In an interesting turn of events, net-neutrality advocates have gained another supporter: Rogers, Canada’s biggest wireless carrier. Rogers disclosed its (new) position on the matter in a filing with the CRTC in which it spoke against zero-rated content such as Videotron’s Unlimited Music service, as spotted by Peter Nowak.
“The Unlimited Music service offered by Videotron is fundamentally at odds with the objective of ensuring that there is an open and non-discriminatory marketplace for mobile audio services,” the company’s CRTC filing says.

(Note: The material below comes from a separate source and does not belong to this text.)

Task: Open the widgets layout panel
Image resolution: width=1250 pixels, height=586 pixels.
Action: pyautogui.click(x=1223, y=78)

“Videotron is, in effect, picking winners and losers by adopting a business model that would require an online audio service provider (including Canadian radio stations that stream content online) to accept Videotron’s contractual requirements in order to receive the benefit of having its content zero-rated.”

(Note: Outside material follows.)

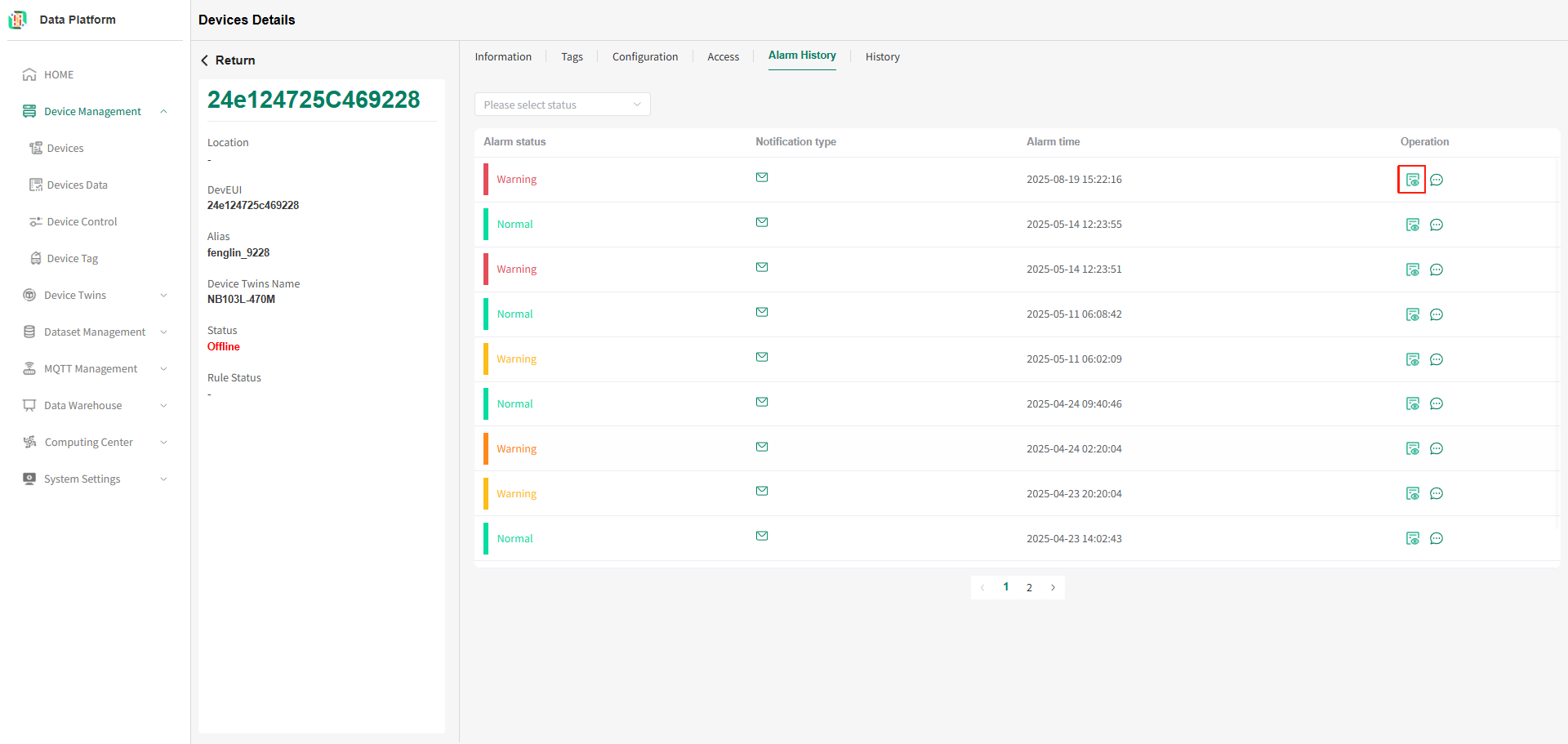The width and height of the screenshot is (1568, 744).
Task: Switch to the Configuration tab
Action: pos(645,56)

Zero-rating means exempting content and applications from usage caps, something that Rogers did until August last year, before consumer groups and advocates complained to the CRTC and the regulator ruled that Bell and Videotron should cease favouring their own content earlier this spring.

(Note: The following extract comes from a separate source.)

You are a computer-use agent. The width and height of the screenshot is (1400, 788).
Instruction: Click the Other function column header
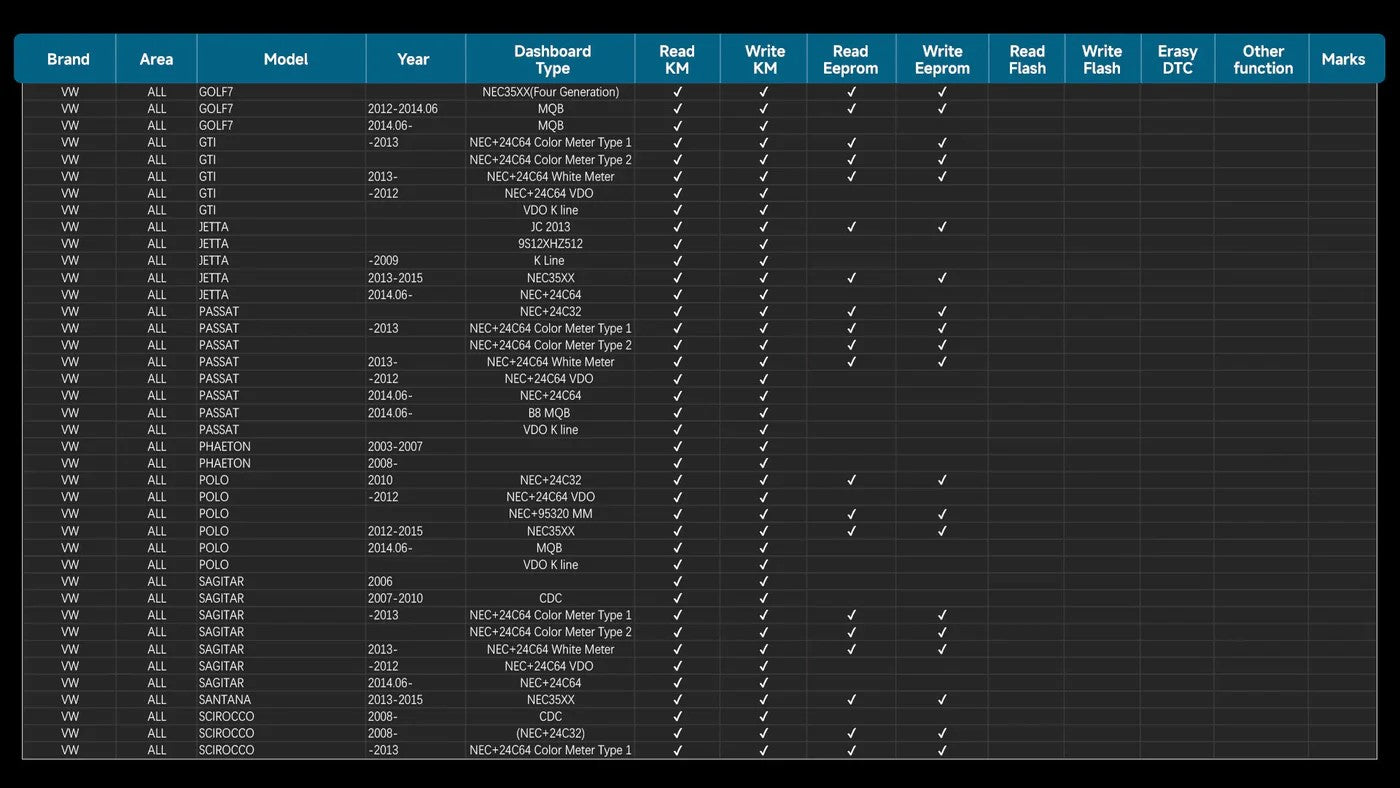pos(1262,59)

There is a catch, though: Rogers is currently luring its customers with free subscription services to Shomi, Next Issue, and Spotify. As Nowak points out, none of them is exempt from usage caps, but there isn’t a clear reason as to “why zero-rating of data is bad but subsidizing the service themselves is okay.” So in the end, the carrier or ISP decides which services are cheaper for customers to use. How ironic is that?